McClellan: Too busy to report on Cheney shooting

The "first priority" was ensuring that Cheney's victim got proper medical care.

Published February 13, 2006 6:05PM (EST)

With everyone from CBS to the National Review Online raising questions about the White House decision to slow-roll news of Dick Cheney's hunting accident, we'd like to chime in with a question for Scott McClellan: Just how many members of the White House press staff were directly involved in the medical care for Cheney's victim?

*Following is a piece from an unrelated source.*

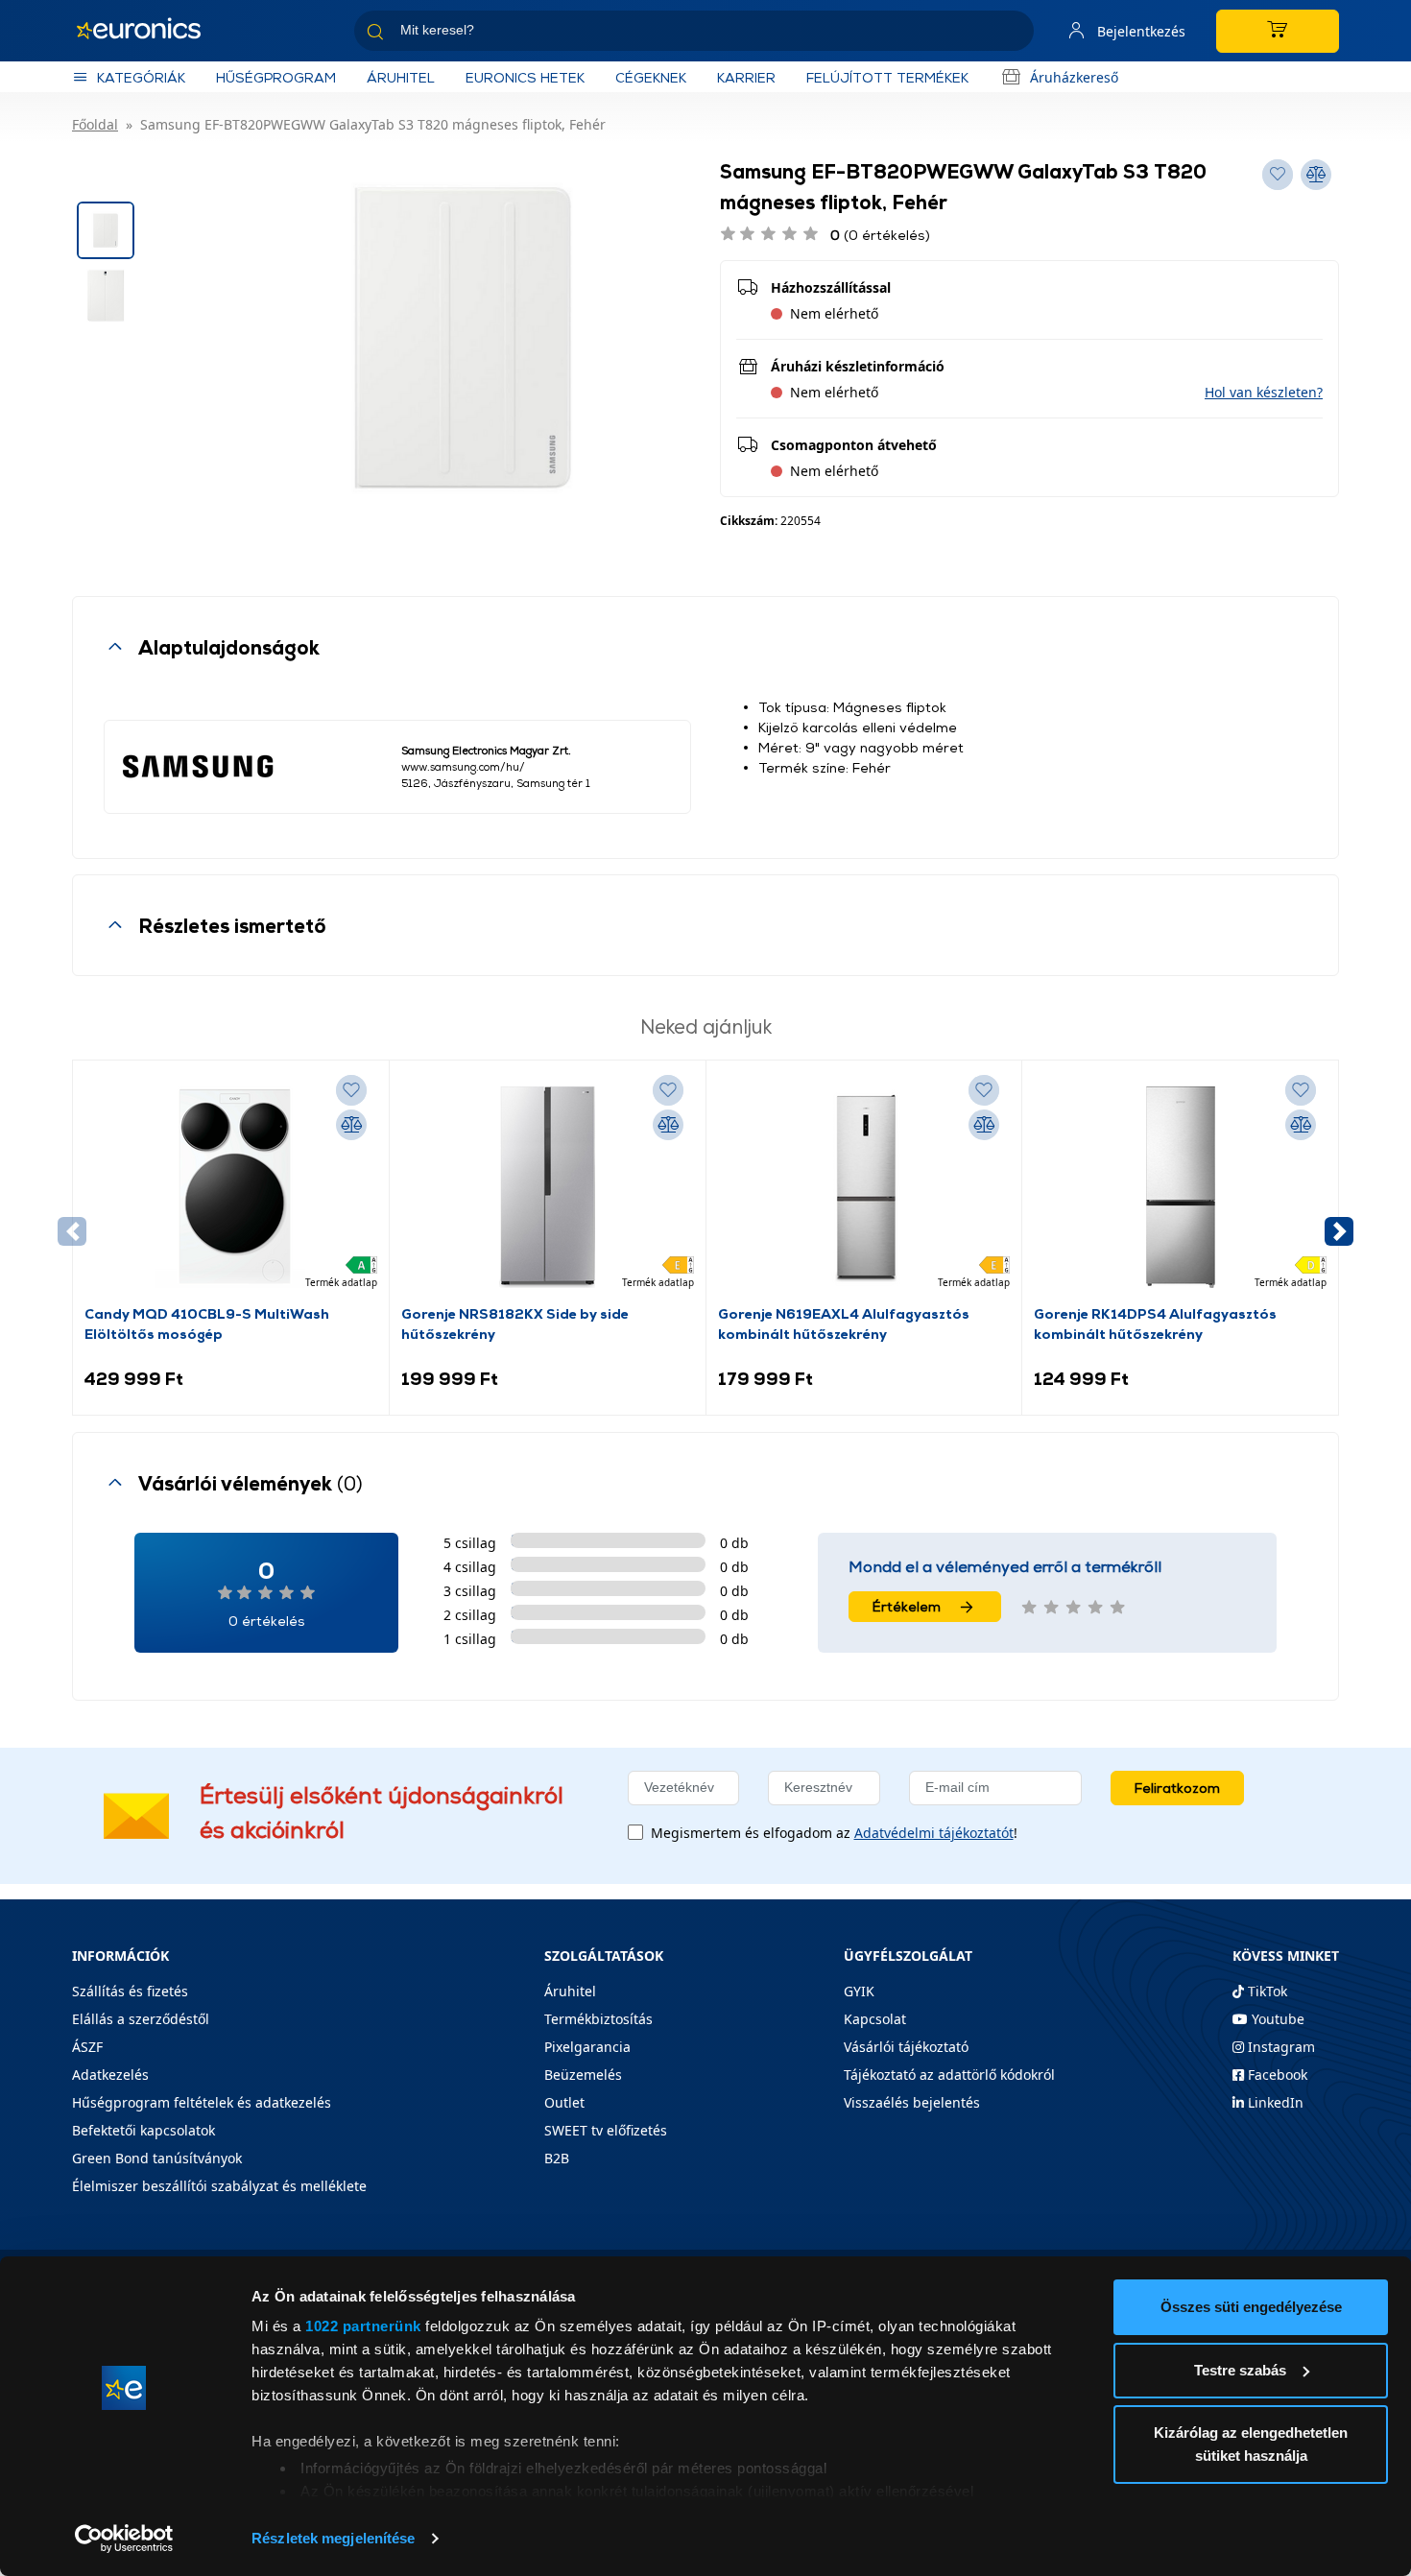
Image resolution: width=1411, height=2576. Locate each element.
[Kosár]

Under siege from reporters at this morning's press gaggle, McClellan defended the slow release of information on the shooting by saying that the "first priority ... was making sure that Mr. Whittington was getting the medical care that he needed." We can't quibble with that, and we're happy to hear that Cheney's medical team was on hand to provide Whittington with top-notch care before he was taken to one hospital and then another for further treatment.

But once the doors closed on Cheney's ambulance Saturday afternoon, wasn't the White House role in Whittington's medical care pretty much over? And if Andy Card and Karl Rove had time to brief the president, and if -- as McClellan says -- the Office of the Vice President had time to "work with" Bush-Cheney Pioneer Katharine Armstrong to get the story out, how is it that the hardworking staffers in the White House press office didn't have time to inform the public of the incident before they were called on it Sunday afternoon?

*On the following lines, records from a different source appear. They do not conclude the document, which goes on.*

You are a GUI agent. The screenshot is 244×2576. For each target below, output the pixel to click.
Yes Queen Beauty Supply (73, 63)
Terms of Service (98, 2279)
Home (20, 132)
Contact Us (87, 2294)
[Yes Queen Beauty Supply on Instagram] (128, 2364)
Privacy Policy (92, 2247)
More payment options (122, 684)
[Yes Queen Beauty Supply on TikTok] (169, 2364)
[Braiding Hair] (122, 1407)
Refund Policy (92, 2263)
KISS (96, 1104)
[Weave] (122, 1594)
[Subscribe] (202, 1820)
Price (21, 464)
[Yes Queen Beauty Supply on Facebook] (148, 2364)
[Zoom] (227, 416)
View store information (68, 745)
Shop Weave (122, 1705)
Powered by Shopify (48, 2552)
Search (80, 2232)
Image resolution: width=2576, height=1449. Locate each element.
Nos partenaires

"We are concerned when an official of the United States is involved in a shooting and 24 hours passes without official word coming out," Kathleen Carroll, executive editor for the Associated Press, tells Editor and Publisher. "The vice president's office did not choose to announce it, go public with it. We are talking to everyone this morning about what happened, who is responsible, and the issues related to who should say something and why."

The Washington Post's Peter Baker said today that he's "not sure there is a standard protocol when the vice president shoots someone." There is, however, a standard protocol when the Bush administration is faced with bad news, and it seems to have been in full effect this weekend.

By Tim Grieve

Tim Grieve is a senior writer and the author of Salon's War Room blog.